#### Given data
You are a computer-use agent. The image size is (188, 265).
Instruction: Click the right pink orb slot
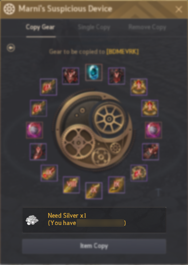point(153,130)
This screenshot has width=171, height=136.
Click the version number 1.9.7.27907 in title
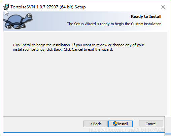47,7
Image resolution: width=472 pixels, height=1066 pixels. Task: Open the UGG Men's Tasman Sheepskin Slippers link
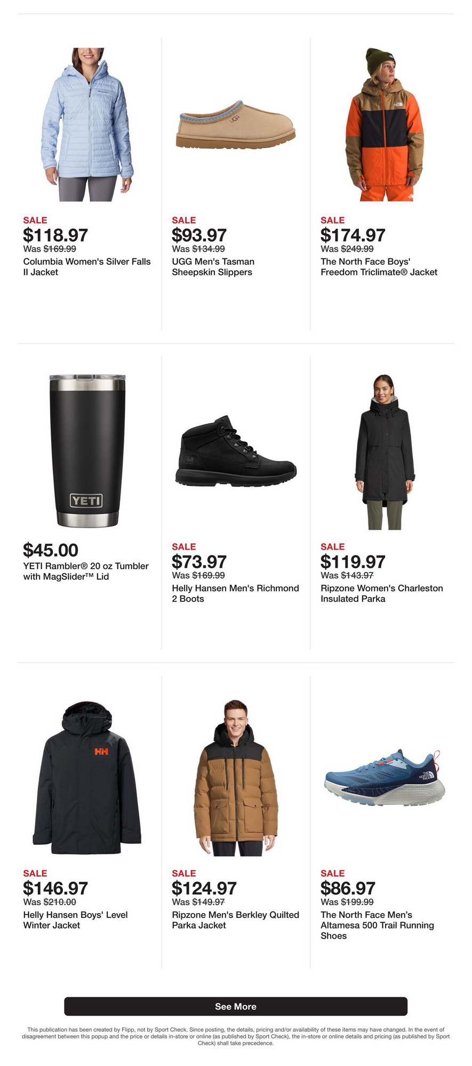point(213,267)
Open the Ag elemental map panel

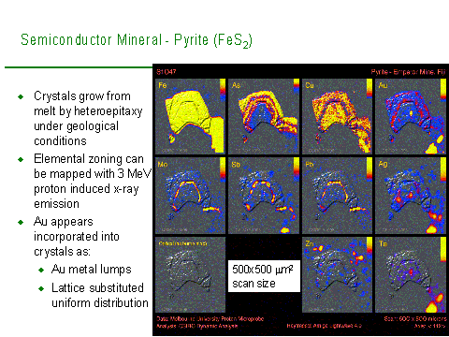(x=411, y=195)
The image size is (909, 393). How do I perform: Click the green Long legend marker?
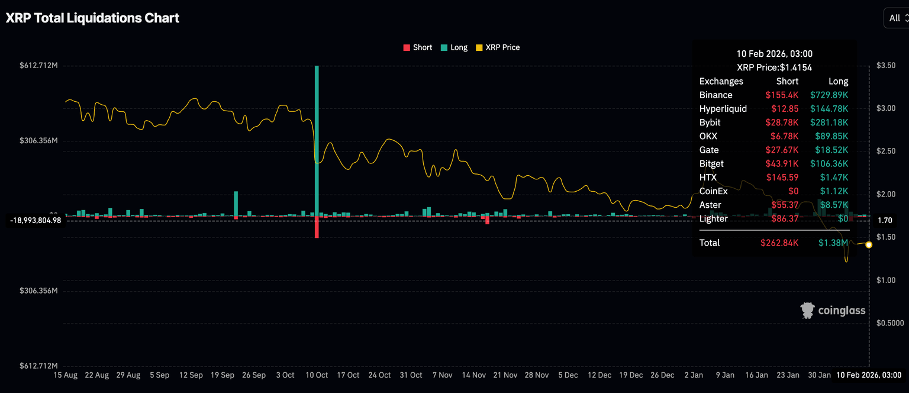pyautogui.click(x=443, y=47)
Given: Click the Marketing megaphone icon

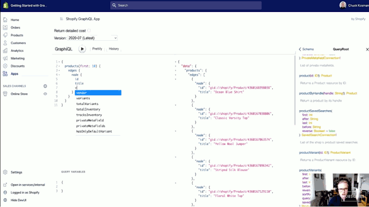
########
#### Given data
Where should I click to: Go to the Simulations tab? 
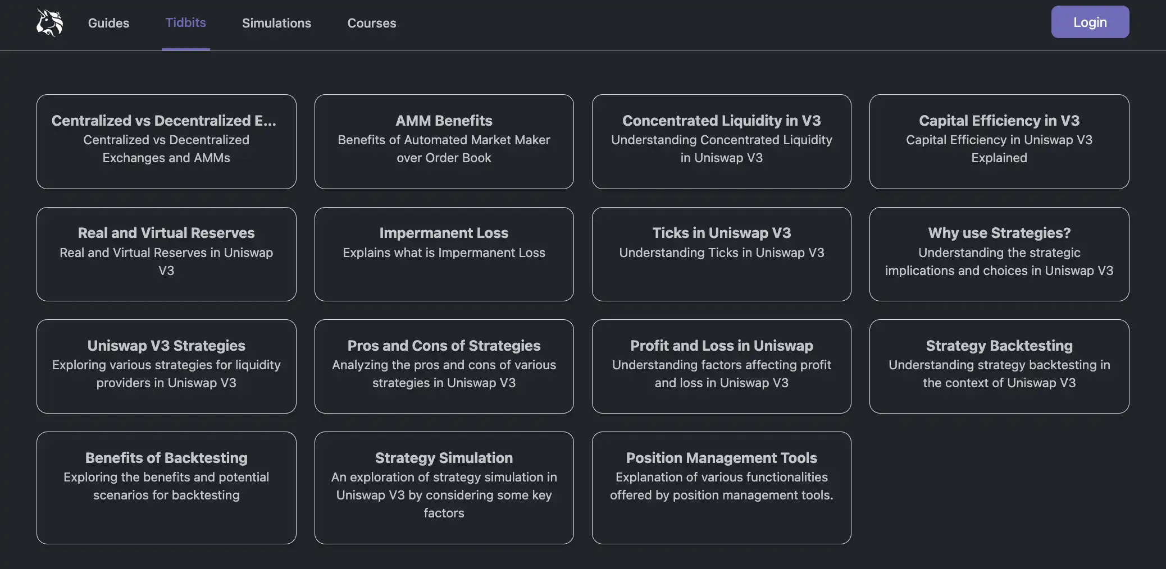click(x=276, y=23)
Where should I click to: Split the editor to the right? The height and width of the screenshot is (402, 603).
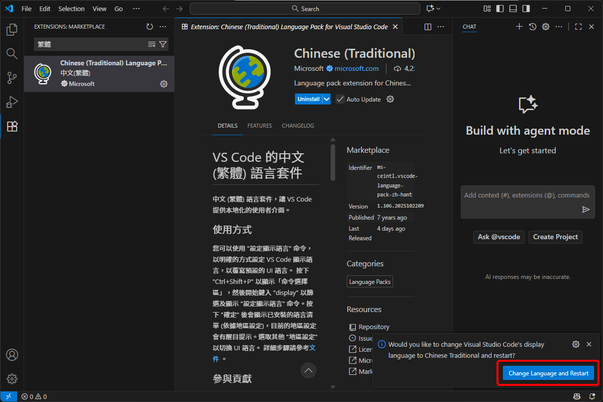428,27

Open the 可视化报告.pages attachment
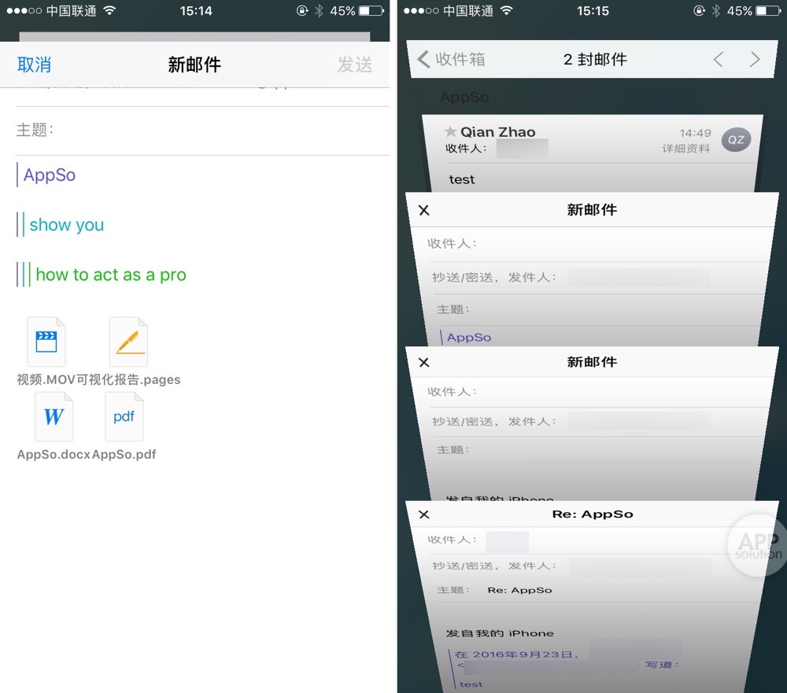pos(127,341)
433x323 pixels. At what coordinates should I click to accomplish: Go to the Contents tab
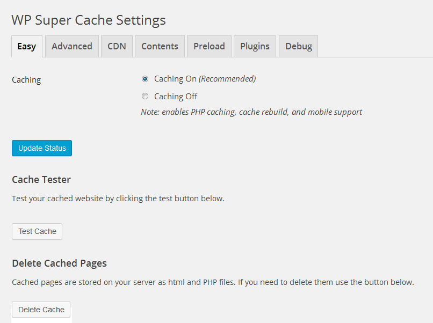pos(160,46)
########
#### Given data
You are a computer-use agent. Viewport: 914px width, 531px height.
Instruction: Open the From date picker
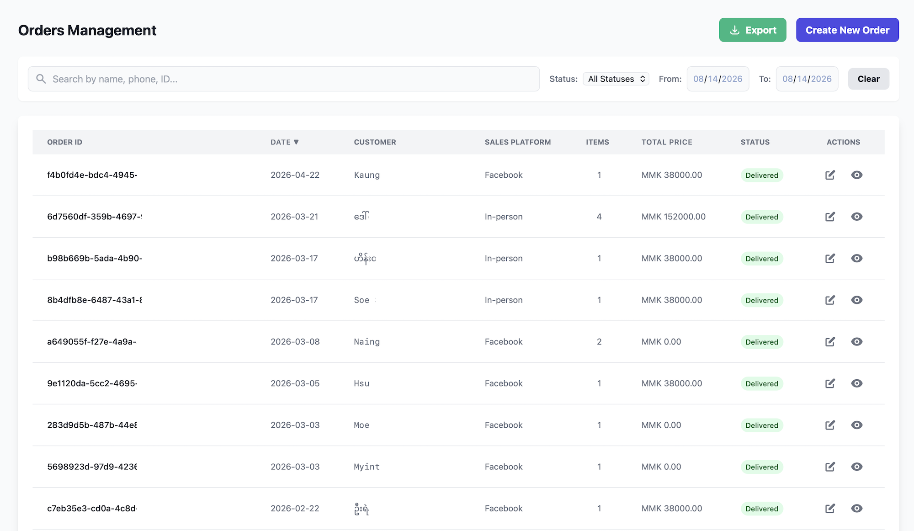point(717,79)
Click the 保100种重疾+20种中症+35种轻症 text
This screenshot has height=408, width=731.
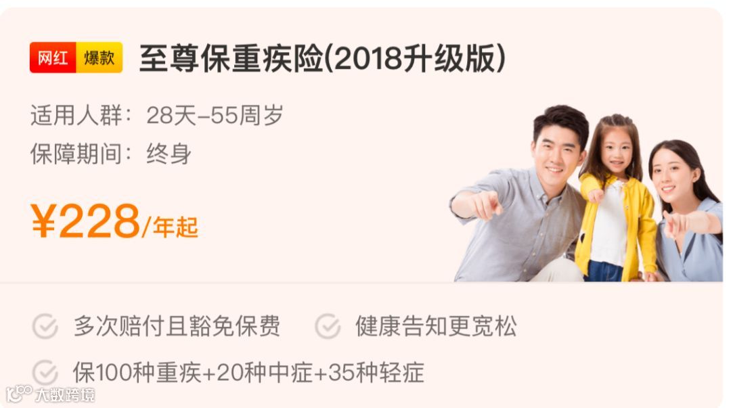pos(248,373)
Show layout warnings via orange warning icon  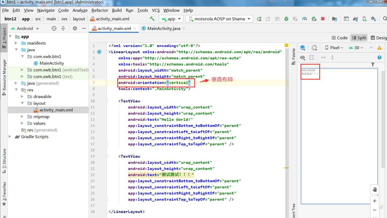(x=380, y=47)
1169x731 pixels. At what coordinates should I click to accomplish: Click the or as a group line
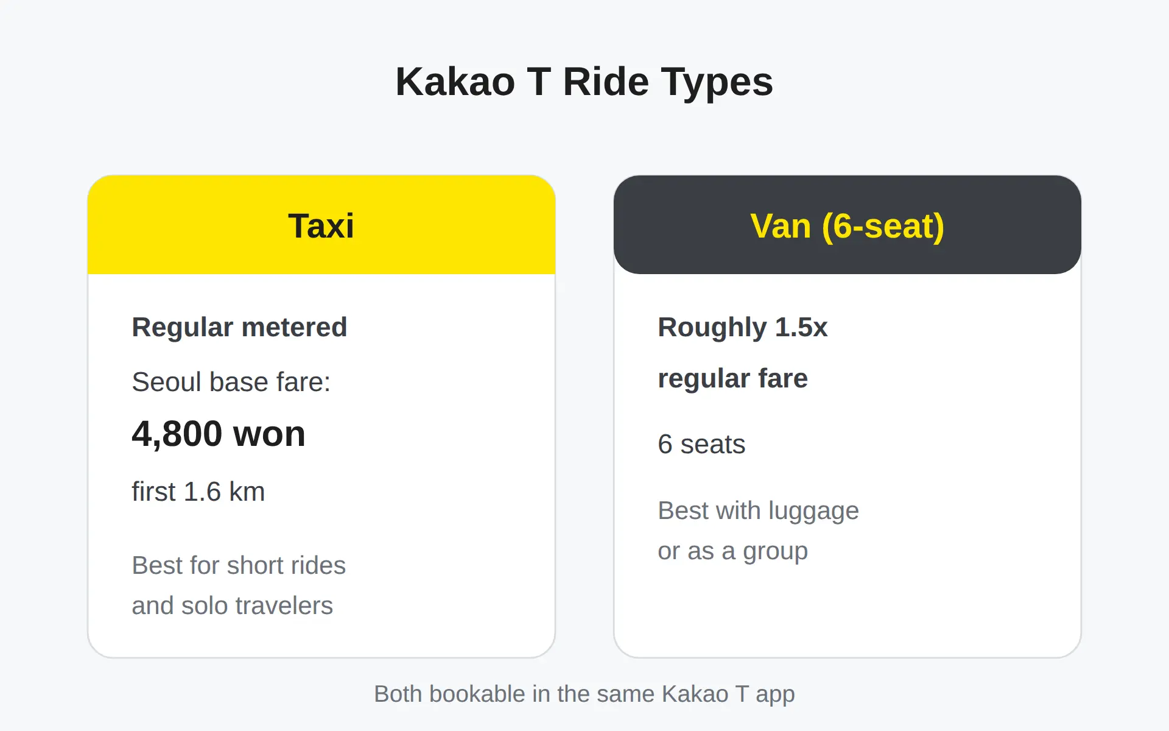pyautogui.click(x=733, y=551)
########
Problem to work on:
Switch "megaphone" to "bullhorn" in the listing lines between the line holding "You are a computer-use agent. The" and the line holding "Given: Click the Marketing megaphone icon", inclusive, and write those lines out again with nothing else changed. Leave the pictures out of your answer.

Expected answer:
You are a computer-use agent. The image size is (188, 265).
Instruction: Click the right pink orb slot
point(153,130)
This screenshot has width=171, height=136.
Click the version number 1.9.7.27907 in title
47,7
Image resolution: width=472 pixels, height=1066 pixels. Task: Open the UGG Men's Tasman Sheepskin Slippers link
point(213,267)
Open the Ag elemental map panel

(x=411, y=195)
The image size is (909, 393). How do I perform: Click the green Long legend marker?
pyautogui.click(x=443, y=47)
Given: Click the Marketing bullhorn icon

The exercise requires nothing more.